The system that robs us of ourselves is, fortunately, self-escalating. As I have often explained in various posts before this one as well as in more than one of my books, such self-escalating systems — a prime example of which is the United State’s war in Vietnam during the 1960s and 1970s — always just keep on escalating themselves until they finally reach the point beyond which they can escalate no further. That is the point at which such systems at last break down. When that happens, voices of liberation begin to speak, and to be heard.
The French escalation of the colonialist system in Algiers eventually reached that breaking point around midway during the twentieth century, and such liberating voices did indeed begin to speak, to be heard, and to be heeded, at least in Algeria itself. One such voice, a loud and effective one, was Frantz Fanon, who died of leukemia in 1961. When he died, he was only thirty-six, and the formal declaration of Algerian independence was still a few months away. Even in death and to this day, however, his voice continues to call not just Algerians but also all the rest of us to liberation.

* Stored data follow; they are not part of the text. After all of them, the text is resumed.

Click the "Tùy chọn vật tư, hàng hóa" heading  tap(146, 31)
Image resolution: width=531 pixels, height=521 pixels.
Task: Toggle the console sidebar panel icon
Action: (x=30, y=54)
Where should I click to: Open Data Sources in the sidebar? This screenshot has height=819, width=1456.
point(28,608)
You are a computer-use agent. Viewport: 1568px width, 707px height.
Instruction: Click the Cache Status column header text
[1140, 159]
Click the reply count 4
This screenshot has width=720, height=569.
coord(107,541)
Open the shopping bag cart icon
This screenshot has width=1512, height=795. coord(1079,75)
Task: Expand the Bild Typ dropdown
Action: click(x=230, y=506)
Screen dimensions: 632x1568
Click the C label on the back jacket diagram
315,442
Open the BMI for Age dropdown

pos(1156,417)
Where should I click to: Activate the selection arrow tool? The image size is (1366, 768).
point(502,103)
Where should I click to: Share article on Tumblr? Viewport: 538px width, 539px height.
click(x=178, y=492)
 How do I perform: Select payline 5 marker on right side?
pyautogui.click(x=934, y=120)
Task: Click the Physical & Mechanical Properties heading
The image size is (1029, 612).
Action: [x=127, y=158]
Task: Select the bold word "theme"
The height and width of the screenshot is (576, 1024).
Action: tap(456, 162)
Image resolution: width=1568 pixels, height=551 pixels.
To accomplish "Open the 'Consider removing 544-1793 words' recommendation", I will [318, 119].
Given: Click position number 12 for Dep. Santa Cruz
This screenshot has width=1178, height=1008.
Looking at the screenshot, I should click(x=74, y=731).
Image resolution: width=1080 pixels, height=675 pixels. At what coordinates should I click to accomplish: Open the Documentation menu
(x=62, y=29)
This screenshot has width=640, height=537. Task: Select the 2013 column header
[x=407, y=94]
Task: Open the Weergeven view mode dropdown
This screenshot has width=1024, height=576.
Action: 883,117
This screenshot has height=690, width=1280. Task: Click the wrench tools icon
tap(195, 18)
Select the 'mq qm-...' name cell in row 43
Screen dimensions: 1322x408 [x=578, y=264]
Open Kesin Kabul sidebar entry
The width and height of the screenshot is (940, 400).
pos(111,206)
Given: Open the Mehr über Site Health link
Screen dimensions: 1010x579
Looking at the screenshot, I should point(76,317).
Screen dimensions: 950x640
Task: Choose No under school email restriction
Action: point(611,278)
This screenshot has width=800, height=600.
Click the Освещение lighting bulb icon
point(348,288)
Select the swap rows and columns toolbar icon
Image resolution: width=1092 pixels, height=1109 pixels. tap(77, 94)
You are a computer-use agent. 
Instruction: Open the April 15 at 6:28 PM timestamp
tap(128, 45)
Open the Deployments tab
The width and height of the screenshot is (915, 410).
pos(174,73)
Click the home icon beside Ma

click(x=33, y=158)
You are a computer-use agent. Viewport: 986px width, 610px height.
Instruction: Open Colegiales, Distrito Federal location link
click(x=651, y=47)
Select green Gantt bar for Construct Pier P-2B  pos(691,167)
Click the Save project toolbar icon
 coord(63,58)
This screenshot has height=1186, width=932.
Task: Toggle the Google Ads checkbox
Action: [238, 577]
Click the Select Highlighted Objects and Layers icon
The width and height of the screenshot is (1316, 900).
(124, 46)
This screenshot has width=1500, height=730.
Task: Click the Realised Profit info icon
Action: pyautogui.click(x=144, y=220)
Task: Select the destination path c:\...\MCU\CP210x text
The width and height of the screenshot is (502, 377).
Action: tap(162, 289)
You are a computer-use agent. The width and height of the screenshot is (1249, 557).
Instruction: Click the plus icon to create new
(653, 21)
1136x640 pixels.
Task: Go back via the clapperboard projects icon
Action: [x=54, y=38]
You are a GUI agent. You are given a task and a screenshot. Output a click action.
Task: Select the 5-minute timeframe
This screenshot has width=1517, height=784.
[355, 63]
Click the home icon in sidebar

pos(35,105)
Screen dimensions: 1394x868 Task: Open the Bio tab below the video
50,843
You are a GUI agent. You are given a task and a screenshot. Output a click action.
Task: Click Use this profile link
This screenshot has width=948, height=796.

Fanon’s voice is one that calls us to reclaim what is our own—or own true estate, which is first, last, and above all our sovereignty, as it were, over ourselves. One crucial aspect of the reclamation to which Fanon’s voice thus calls us is that of the proper use of the word violence. That word belongs to us, not to the robbers who long ago stole it from us, to use as a cover for their violation of our self-sovereignty, our individual (and collective) autonomy.
Today, almost fifty-nine years after Fanon’s death, one other voice that has added itself to his, calling us all to freedom, is the voice of Vicky Osterweil, most especially in her new book In Defense of Looting: A Riotous History of Uncivil Action, just published last month by Bold Type Books of New York. Just as Frantz Fanon calls us to reclaim the word violence as our own common — which is to say “personal,” but as such far from “private” — property, so does Osterweil, who was not even born until well after Fanon’s death, call us to reclaim the word looting.
Both Osterweil and Fanon also, I will add, call us to reclaim the right of our own common use of the word riot. On that point, I am happy to be able to add my own voice, which I have most recently sounded to that very end in the first two sections of the final chapter of my own new book, The Irrelevance of Power, available at the store at this website — “What Is a Riot?” and “What’s a Riot For?” being the titles I have given those two chapter-sections. I am proud to add my voice to that reclamation project.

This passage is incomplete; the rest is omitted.